Im Jahr 2020 sollte Graz kulturell ganz im Zeichen der urbanen Zukunft stehen und ein Zentrum der Beschäftigung mit virulenten Fragestellungen der Gegenwart und zur Zukunft unserer Städte sein. Zur Realisierung von 94 Projekten aus Kunst und Wissenschaft hatte die Stadt rund fünf Millionen Euro Fördergeld investiert, der Veranstaltungskalender war vielfältig, viele Programmpunkte sollten sich über einen Zeitraum von mehreren Wochen und Monaten erstrecken - doch dann kam das Virus.

"Covid-19 hat uns von April bis Juni 630 Veranstaltungen ausgebremst, 75 Prozent mussten neu geplant werden", schilderte Mayer. In den vier Sommermonaten waren Veranstaltungen zwar möglich, aber nur unter Einschränkungen. Immerhin 740 Einzelveranstaltungen gingen über die Bühne: "The Graz Vigil" - individuell geführte Morgen- und Abendwachen über den Dächern von Graz vom Schloßberg aus - hatte zwischenzeitlich auf die digitale Quarantäneversion mit der Betrachtung der Stadt von zuhause aus umgeschaltet. Projekte wie "Der Grazer Kunstverein zieht um!", "Grazer Soundscapes" oder die "Bürger*innenkonvente" wurden ebenso in den virtuellen Raum verlegt, wie Mayer berichtete. Das Klangforum Wien spielte dutzende Hinterhof-Open-Air-Konzerte und Bill Fontanas Klanginstallation "Sonic Projections" veränderte den Stadtraum akustisch. In der neu gestalteten Augartenbucht konnte man die spektakuläre Hydrowand von Markus Wilfling und Rainer Prohaskas Murfähre erleben. "Das meisten Veranstaltungen waren bei freiem Eintritt", blickte Mayer zurück.
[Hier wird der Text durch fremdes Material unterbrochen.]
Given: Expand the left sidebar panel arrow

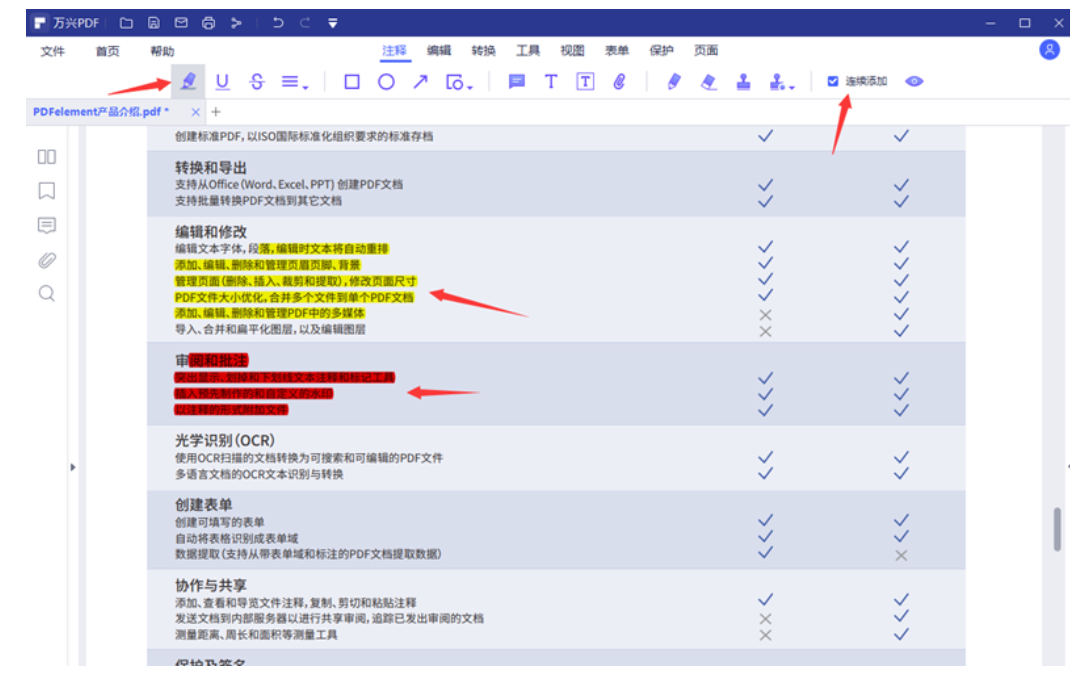Looking at the screenshot, I should click(x=72, y=467).
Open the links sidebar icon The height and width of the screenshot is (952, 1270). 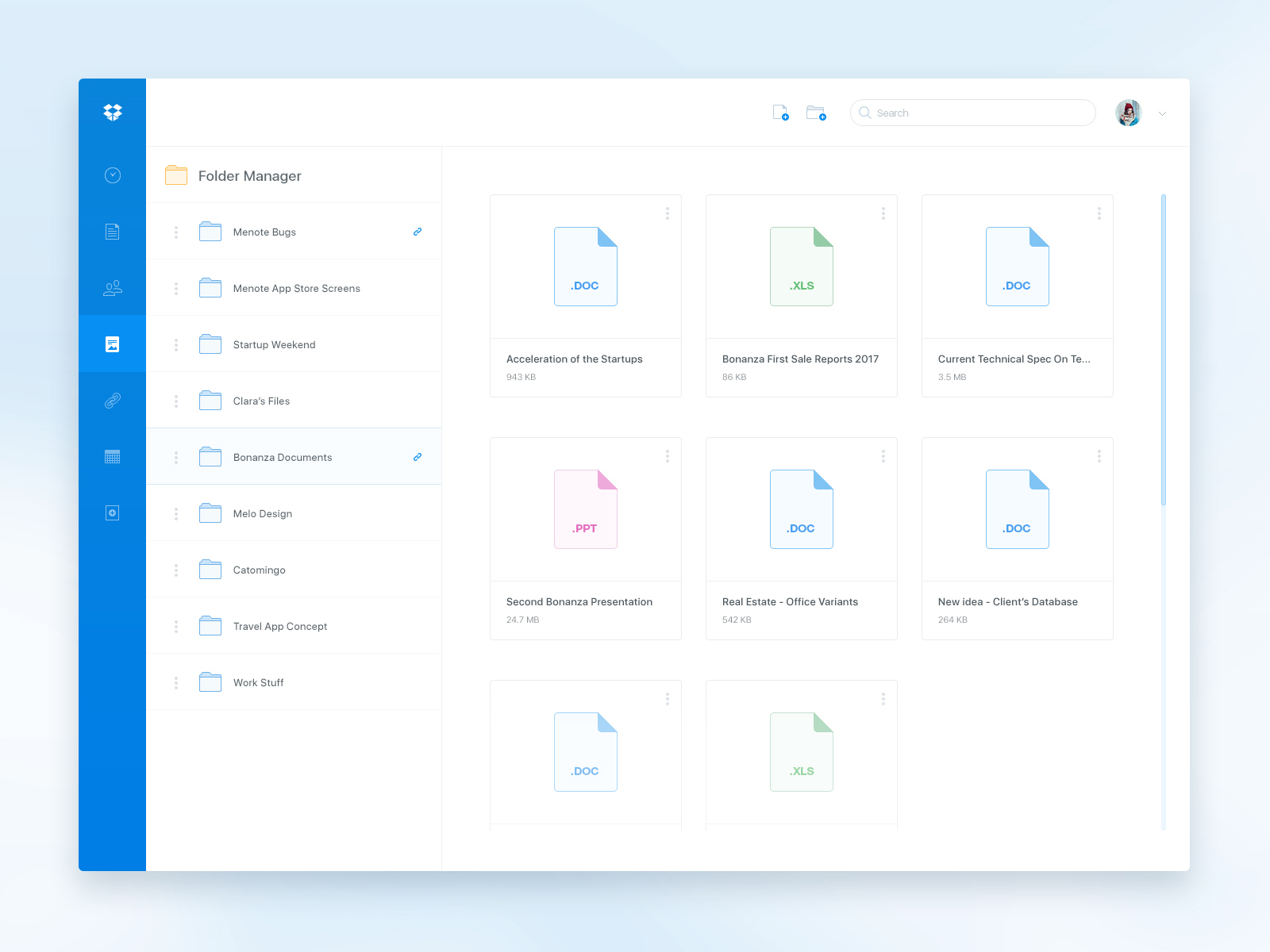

Der Programmmanager machte auch neugierig auf Kommendes: Das "Häfntheater" mit Insassen der Justizanstalt Karlau etwa, in dem es um "unzählige nicht erzählte Geschichten, elf Menschen, eine totale Institution" geht, wie es im Pressegespräch hieß. Für die künstlerische Leitung zeichnet die Theaterpädagogin Julia Gratzer verantwortlich, die Projektleitung hat Josef Riedl, Seelsorger der Justizanstalt, inne. Gemeinsam mit den Häftlingen wollen sie ein Theaterstück, das Literatur, Theater und das reale Leben durchmischt, erarbeiten, das in der Justizanstalt selbst aufgeführt werden soll. Als literarische Grundlage dient Nestroys "Lumpazivagabundus". Sechs Monate lang wollte man wöchentlich miteinander arbeiten, im Februar 2020 hätte die Premiere stattfinden sollen, jetzt ist man froh, wenn die Aufführung bis zum Sommerende überhaupt realisiert werden kann. "Die Truppe haben wir jedenfalls schnell zusammengehabt, das war überhaupt kein Problem. Jetzt scheuen wir, wie es weitergeht", sagte Riedl.
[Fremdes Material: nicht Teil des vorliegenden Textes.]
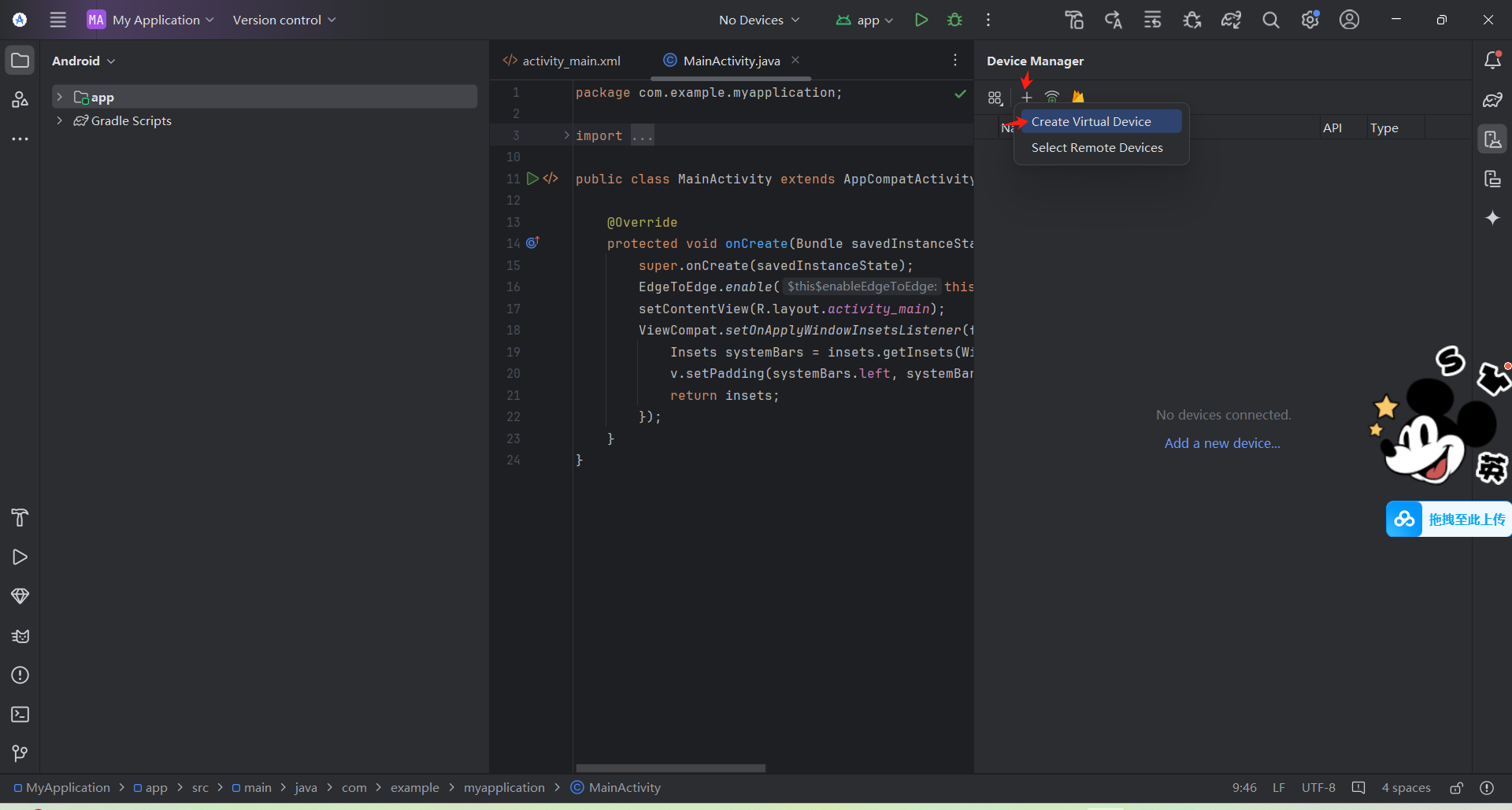Open the Git tool window icon
Viewport: 1512px width, 810px height.
coord(19,753)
"Wir hätten uns ein anderes Jahr gewünscht", bezog sich Kulturstadtrat Riegler auf die coronabedingten Rahmenbedingungen: "Begonnen hat das Kulturjahr fulminant im Stephaniensaal, dort wo es jetzt mit Massentestungen endet. Aber es ist uns gelungen, wichtige Projekte ins nächste Jahr zu ziehen." Er präsentierte eine Marktanalyse unter rund 750 Personen, wonach 94 Prozent den Ansatz, Kunst, Kultur und Wissenschaft direkt zu den Menschen zu bringen, begrüßten. Weitere 75 Prozent der Befragten hätten sich gewünscht, dass die Programmansätze auch nach dem Kulturjahr fortgesetzt werden.

Im GrazMuseum wird es etwa im Frühjahr die Ausstellung "Die Stadt als Datenfeld" geben, die das Leben in der post-digitalen Stadt thematisiert. Auch das künstlerische Experiment mit zwei tanzenden Robotern - "Nessun Dorma" - wird sich der Frage zuwenden, wie künstliche Intelligenz die Arbeits- und Alltagswelt, aber auch das künstlerische Schaffen selbst verändern wird. Eine rund 100 Quadratmeter große Waldoase mitten in der Innenstadt - der Klima-Kultur-Pavillon des Breathe Earth Collective - wird Passanten zum Abkühlen und Verweilen und zum Nachdenken über Umwelt und Klima einladen.